Après avoir annoncé son départ lors du bureau politique du 7 août, Ilyas El Omari a ainsi repris les manettes du PAM moins de trois mois plus tard. Alors que le communiqué du bureau politique laissait entendre que le parlement du PAM devait simplement entériner sa démission, le conclave, tenu le 22 octobre, a finalement tourné à l’avantage du secrétaire général. Ce point crucial de l’ordre du jour s’est transformé en un simple point d’information.
Une « grotesque mise en scène »
« La question de la démission d’Ilyas El Omari a été bien évidemment le sujet qui a dominé les débats, nous explique Fatima-Zahra Mansouri, présidente du conseil national du PAM. Il y a eu 120 interventions au cours de cette session. Les discussions étaient franches, constructives, et le parti en est sorti gagnant. » Mais le grand vainqueur reste sans doute le secrétaire général démissionnaire, qui a eu droit à un communiqué en forme de plébiscite : « Au vu des défis […] qui attendent notre parti, les membres du conseil national ont exhorté Ilyas El Omari à assumer ses responsabilités jusqu’à la tenue du prochain conseil. » N’est-ce pas ce qu’il cherchait finalement ?
« Si Ilyas nous l’a joué à la “retenez-moi, je suis sur le départ !”, une technique de marchandage propre aux souks, mais indigne du beau projet politique qu’est le PAM », commente un membre du bureau politique, pour qui cette démission a été une « grotesque mise en scène ». Décidé une semaine seulement après un discours royal incendiaire invitant les responsables incapables d’exercer leurs prérogatives en toute autonomie à démissionner, le retrait du secrétaire général du PAM se voulait un exemple à suivre.
Un rôle de facilitateur à Al Hoceima
« Politiquement, je suis concerné par le contenu du discours royal […]. Bien qu’ils soient visés par Sa Majesté le roi, aucun patron d’un établissement public, aucun secrétaire général d’une administration ne s’est remis en question », avait même annoncé Ilyas El Omari lors de la conférence de presse qu’il avait tenue au lendemain de sa démission. Mais celle-ci n’a pas été actée. « Face à l’insistance de M. El Omari, le bureau politique a décidé de soumettre cette décision à l’avis du conseil national », annonçait le communiqué publié à l’issue de la réunion du 7 août.
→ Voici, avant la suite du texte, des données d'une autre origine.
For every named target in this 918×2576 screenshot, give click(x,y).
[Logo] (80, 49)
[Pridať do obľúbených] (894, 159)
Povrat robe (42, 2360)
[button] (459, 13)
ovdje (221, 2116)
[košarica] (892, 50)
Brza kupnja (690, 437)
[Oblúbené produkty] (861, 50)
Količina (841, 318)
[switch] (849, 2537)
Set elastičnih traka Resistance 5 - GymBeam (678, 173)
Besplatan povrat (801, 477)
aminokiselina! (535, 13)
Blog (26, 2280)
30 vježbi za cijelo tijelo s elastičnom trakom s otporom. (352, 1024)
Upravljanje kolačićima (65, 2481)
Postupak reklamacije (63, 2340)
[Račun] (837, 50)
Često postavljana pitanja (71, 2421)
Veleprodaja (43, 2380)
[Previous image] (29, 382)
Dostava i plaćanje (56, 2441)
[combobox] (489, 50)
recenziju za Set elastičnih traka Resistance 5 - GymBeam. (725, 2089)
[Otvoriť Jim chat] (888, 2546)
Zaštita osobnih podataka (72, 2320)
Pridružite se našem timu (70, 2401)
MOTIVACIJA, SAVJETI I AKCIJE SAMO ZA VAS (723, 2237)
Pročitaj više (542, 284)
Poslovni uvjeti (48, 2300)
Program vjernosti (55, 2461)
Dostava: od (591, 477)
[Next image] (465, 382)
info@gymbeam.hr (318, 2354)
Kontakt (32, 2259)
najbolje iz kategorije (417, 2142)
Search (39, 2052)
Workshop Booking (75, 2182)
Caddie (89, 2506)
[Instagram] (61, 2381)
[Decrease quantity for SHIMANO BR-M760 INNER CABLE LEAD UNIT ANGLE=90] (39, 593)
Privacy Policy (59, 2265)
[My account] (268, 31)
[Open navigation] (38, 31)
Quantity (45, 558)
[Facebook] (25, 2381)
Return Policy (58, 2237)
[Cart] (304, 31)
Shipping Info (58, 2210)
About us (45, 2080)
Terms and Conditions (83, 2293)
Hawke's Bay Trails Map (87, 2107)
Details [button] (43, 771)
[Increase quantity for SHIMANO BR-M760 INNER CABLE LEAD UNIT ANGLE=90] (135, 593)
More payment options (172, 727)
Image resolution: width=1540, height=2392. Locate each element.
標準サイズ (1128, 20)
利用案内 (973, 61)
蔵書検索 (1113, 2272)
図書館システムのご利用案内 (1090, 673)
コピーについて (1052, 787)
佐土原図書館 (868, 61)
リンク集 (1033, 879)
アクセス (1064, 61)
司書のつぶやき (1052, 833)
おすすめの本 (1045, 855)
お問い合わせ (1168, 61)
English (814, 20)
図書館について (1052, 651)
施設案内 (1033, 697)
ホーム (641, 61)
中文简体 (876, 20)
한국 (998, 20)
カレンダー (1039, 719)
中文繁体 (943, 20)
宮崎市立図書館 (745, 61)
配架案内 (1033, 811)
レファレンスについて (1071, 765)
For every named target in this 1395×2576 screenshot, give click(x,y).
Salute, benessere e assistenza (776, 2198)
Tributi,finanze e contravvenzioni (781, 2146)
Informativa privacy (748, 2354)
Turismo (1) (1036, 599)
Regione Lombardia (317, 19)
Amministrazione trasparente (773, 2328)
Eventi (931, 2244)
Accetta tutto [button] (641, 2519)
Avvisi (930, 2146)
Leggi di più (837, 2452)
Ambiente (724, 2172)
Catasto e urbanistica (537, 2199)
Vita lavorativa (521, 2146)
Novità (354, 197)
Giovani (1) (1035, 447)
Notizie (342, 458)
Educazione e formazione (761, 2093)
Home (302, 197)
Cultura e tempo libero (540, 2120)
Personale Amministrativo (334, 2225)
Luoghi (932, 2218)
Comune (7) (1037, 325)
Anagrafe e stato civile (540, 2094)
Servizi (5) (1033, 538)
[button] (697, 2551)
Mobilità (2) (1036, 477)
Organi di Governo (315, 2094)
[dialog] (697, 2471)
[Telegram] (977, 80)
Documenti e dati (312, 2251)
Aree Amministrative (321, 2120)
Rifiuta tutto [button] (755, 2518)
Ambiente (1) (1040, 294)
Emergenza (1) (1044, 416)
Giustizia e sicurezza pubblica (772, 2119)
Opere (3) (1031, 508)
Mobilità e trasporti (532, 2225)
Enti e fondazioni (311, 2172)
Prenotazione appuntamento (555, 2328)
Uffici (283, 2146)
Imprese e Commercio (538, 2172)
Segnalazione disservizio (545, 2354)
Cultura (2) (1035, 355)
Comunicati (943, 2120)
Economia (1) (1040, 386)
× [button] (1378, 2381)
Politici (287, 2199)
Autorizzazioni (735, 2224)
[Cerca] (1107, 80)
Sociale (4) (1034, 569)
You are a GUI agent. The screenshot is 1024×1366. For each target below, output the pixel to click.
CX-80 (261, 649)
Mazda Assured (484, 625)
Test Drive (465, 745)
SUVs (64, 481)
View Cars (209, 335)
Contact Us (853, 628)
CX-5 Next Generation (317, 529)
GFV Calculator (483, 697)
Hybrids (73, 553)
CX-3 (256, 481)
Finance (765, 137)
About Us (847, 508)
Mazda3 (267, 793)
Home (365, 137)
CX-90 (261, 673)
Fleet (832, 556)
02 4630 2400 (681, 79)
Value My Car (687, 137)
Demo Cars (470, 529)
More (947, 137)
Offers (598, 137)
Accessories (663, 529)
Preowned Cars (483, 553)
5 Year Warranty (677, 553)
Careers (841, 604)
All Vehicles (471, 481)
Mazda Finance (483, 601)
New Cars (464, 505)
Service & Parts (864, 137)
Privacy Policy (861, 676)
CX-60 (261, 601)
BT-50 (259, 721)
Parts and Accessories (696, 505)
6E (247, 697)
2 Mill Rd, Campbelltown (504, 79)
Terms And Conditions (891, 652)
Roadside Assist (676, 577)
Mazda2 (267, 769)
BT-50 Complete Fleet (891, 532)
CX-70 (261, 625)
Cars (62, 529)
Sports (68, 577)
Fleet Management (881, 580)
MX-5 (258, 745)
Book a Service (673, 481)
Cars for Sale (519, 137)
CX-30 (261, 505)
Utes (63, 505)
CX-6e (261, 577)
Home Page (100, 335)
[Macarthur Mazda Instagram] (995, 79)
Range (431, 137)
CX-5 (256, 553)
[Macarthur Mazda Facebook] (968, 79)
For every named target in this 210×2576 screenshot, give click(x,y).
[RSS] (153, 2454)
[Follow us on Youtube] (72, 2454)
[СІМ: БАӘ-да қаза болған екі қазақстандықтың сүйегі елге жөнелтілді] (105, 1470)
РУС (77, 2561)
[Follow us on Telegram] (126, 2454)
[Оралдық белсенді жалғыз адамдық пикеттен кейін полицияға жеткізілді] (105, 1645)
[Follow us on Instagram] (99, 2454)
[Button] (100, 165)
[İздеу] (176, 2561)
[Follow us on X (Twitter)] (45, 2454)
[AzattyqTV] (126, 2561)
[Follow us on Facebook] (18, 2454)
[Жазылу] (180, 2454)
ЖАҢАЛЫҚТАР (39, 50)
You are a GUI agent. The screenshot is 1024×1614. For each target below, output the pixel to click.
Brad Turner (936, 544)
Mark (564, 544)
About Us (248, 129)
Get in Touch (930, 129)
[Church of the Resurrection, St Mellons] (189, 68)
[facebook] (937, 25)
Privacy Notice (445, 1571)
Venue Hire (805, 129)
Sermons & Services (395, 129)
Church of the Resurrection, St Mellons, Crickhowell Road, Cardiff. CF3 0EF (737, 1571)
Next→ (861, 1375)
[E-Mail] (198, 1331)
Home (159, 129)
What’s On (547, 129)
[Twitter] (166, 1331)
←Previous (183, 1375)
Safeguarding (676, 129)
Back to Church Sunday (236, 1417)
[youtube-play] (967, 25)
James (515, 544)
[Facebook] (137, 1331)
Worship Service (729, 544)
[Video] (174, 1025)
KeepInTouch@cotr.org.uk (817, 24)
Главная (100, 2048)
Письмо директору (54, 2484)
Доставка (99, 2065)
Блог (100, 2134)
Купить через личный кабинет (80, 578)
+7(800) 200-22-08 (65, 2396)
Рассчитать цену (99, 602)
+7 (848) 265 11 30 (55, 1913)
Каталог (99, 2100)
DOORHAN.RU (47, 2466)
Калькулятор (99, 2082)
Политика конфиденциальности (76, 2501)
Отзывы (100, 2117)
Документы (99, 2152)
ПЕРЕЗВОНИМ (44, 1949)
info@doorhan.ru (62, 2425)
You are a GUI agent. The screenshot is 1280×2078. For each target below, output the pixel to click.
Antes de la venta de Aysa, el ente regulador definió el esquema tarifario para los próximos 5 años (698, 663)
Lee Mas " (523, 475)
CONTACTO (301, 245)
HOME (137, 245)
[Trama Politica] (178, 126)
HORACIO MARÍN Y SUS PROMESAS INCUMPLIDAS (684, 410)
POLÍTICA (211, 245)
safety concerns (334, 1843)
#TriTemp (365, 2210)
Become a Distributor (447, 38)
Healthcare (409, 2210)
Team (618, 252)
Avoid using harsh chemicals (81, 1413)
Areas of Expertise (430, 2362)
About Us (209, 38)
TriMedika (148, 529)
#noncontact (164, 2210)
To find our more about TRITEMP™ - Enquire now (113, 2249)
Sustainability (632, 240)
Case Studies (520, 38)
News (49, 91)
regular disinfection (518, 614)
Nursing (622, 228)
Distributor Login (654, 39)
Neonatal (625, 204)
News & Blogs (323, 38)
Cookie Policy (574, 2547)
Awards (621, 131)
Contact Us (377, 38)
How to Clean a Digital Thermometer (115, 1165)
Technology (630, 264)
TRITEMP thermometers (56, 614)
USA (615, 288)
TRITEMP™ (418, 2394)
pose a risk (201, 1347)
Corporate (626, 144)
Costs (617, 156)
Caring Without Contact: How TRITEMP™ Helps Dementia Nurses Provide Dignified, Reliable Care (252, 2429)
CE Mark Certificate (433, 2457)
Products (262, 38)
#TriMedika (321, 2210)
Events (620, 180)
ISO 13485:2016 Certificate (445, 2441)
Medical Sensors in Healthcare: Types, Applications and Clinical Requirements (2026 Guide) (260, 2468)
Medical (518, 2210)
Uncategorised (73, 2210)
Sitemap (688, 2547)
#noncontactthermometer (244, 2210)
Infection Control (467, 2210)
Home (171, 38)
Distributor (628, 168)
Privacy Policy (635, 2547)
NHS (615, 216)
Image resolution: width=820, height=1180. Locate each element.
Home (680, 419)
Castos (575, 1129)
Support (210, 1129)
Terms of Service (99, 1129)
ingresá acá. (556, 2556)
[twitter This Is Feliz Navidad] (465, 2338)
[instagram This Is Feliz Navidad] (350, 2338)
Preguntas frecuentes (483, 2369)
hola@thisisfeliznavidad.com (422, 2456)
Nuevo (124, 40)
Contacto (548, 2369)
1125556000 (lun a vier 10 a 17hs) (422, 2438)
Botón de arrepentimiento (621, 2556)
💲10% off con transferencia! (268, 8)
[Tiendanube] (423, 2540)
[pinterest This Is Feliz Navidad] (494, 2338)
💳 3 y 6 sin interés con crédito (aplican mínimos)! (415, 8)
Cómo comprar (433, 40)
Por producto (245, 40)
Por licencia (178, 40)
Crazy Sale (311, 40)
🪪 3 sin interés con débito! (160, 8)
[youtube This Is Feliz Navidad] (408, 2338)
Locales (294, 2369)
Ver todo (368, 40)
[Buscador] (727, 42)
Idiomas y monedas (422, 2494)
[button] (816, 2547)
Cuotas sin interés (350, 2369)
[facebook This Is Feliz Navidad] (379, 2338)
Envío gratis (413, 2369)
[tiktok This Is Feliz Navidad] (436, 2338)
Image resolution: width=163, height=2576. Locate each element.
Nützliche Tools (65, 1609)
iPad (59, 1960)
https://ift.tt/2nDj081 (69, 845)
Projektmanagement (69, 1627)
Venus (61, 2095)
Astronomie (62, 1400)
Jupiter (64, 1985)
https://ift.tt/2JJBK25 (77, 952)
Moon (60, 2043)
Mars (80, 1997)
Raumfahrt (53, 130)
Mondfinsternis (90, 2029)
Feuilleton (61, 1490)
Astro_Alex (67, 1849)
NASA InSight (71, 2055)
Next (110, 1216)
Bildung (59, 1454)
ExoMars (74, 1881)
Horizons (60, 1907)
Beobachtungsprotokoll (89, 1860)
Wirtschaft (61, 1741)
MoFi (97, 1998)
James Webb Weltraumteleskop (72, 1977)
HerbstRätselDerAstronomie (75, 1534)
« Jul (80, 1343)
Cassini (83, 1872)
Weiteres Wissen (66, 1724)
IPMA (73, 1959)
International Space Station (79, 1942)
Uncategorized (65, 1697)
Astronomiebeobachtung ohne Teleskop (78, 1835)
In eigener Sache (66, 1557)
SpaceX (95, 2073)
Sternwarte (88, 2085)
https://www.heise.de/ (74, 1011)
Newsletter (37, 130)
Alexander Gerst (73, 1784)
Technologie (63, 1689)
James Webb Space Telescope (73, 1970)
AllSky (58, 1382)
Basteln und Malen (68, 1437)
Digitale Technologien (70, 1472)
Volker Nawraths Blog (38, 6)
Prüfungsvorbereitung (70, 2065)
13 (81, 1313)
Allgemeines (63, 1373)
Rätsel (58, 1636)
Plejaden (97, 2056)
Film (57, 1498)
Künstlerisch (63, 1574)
Ilyas El Omari se sentait alors certainement affaibli : Al Hoceima, sa ville d’origine, grâce à laquelle il a gagné ses galons auprès du sérail pour son rôle de facilitateur, a vécu au rythme du mouvement de contestation sociale le plus violent du règne de Mohammed VI. Le roi a même ordonné une enquête sur Al Hoceima, phare de la Méditerranée, un mégaprojet présenté devant le souverain par le même Ilyas El Omari, quelques semaines seulement après son élection comme président de la région Tanger-Tétouan-Al Hoceima, en 2015.
Impasse organisationnelle
Deux mois et demi plus tard, Ilyas El Omari renaissait des cendres d’Al Hoceima. Le secrétaire général, qui avait laissé entre-temps sa place à El Habib Belkouch comme patron par intérim, est revenu sur sa décision. Du moins, il ne s’est pas montré aussi insistant devant le conseil national que face à ses collègues du bureau politique. D’autant que la trentaine de membres de la plus haute instance du parti s’est retrouvée otage de cette décision. « Il n’y a rien dans le règlement intérieur qui donne au conseil national le pouvoir de voter une démission du secrétaire général, laquelle relève d’une démarche personnelle, nous explique un dirigeant du PAM. En outre, le départ du secrétaire général implique celui de tout le bureau politique. »
Pour sortir de cette impasse organisationnelle, le conseil national a ainsi décidé de reporter le point de la démission d’Ilyas El Omari à un prochain conseil extraordinaire, qui devrait trancher entre les différents scénarios. « Les possibilités sont nombreuses, mais certaines exigent un réaménagement du règlement interne du parti, nous assure notre source. On peut, par exemple, se contenter d’élire un nouveau secrétaire général ou un nouveau bureau politique au cours d’un conseil national. On peut aussi décider de tenir un congrès extraordinaire pour des élections, qui du coup impliqueront celle d’un nouveau conseil national. »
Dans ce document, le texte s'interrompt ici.